Katherine knows some of them, the regular smokers who skip out on afternoon classes from other Catholic single-sex schools, as well as a few expats from public high schools whose silent brooding has always been mistaken for toughness, simply because they don't have religion raining down on them all day at school; spirituality must be replaced with knife fights or race riots or whatever goes on in those godless, dress-code-less halls. And there are others here too, an older crowd already out of high school, not bothering with college, returning to the scene of their younger experiments as if unready to let go and become permanent old people. It is one of those who taps Katherine on the shoulder and, when she turns, strikes a match that nearly singes her eyebrows.
His name is Trip Holbly, already a man at twenty, with curly blond-brown hair that takes on a pea-green varnish in direct sunlight. There is no sunlight this afternoon, so his blond-brown hair curls over his ears and pokes from between the chrome snaps of a denim shirt. A trim, blond mustache lifts as he smiles, revealing a hole right in the center of his upper bridge, where two incisors and a canine should be. He cuts a gorgeous figure. To her he is not so unlike one of the marble saints in the church her mother is attending. She nervously sucks the flame he offers through a filter, as she tries not to stare.
“What happened to your teeth?” she asks, unable to resist looking at his face any longer. His eyes are the navy color of her school-uniform skirt. His cheeks are a patchwork of dark freckles over faded ones. Dirt is a prettier makeup than foundation and eyeliner, and that's why men always have the advantage in beauty.
Trip Holbly's laugh only amplifies the hole in his teeth. He takes a step back and lurches forward, swaying on the heels of beat-up brown work boots.

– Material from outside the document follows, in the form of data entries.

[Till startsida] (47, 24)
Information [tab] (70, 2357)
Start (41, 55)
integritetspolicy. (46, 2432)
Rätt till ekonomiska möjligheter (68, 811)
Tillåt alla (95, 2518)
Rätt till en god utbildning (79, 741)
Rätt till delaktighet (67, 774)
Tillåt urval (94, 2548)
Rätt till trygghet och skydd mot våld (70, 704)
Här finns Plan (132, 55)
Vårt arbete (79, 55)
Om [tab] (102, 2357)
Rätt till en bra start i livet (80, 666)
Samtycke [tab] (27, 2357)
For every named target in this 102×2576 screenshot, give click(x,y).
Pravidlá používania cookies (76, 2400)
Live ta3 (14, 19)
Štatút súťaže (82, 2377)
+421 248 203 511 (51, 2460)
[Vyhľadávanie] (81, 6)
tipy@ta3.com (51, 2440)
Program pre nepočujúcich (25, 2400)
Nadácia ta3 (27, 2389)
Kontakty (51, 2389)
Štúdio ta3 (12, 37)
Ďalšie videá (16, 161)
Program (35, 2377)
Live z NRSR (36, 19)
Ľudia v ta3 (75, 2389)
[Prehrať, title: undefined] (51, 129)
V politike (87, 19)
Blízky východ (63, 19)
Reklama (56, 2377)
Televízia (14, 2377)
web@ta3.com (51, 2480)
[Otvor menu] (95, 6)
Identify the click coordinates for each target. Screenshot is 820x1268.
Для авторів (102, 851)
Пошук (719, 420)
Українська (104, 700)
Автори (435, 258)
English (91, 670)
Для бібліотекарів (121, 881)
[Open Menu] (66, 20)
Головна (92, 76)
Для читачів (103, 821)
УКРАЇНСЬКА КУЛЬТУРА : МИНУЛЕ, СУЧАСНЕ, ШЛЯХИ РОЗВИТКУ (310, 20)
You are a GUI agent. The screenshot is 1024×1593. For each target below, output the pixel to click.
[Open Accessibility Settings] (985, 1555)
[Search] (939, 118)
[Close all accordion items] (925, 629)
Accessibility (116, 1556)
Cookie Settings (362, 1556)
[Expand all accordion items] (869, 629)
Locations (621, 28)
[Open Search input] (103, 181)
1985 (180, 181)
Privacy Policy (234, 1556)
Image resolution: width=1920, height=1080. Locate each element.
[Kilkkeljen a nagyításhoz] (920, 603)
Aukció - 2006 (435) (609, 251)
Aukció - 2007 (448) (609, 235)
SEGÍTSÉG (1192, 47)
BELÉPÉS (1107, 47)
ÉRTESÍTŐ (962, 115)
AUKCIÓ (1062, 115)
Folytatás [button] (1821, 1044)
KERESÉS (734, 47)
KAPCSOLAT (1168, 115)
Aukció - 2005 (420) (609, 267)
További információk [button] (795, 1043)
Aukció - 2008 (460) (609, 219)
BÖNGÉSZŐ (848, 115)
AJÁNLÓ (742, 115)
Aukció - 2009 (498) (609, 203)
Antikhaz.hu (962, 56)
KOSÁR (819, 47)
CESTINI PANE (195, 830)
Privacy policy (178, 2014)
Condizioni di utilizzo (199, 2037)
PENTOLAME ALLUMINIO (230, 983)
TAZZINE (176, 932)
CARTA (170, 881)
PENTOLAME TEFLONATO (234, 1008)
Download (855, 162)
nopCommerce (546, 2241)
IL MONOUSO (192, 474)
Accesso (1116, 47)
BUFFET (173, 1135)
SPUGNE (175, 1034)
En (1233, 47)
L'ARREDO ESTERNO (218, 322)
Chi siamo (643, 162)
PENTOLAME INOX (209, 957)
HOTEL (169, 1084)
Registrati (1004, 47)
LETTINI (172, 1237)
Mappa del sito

“Knocked them out,” he says. “Just yesterday. I was doing a job on a roof, and when I heard that news come over the radio, I slipped. Fell two flights
and landed on a bed of wood beams. When I came to, my teeth were lying next to me. Our president gets killed, I almost followed after him. I spent the day in the hospital getting stitched up.”
Katherine nervously rubs her neck, impressed by a man who could speak so casually about losing something as essential as his smile. Her own teeth are chattering, because something frightening is going on with her heart. She giggles and stops, hating the dumb, girlish noise she makes, especially as everyone else around her is staring mutely into the distance. Thank god for the cigarette, which she plugs in her mouth and takes a slow pull, feigning confidence, feigning cool, while her whole body shivers like a door caught in the wind that doesn't want to close.
“So that's it, huh? They couldn't sew them back in?”
He smiles broadly, as if to emphasize the point. “That's it. No more solid food for a while. But don't worry. I'm not going to keep looking like I can only eat applesauce forever. They're making a retainer for me, so I can snap them back in til you won't be able to tell. I don't know why, but it feels kind of fated. Like I'll remember the day always.”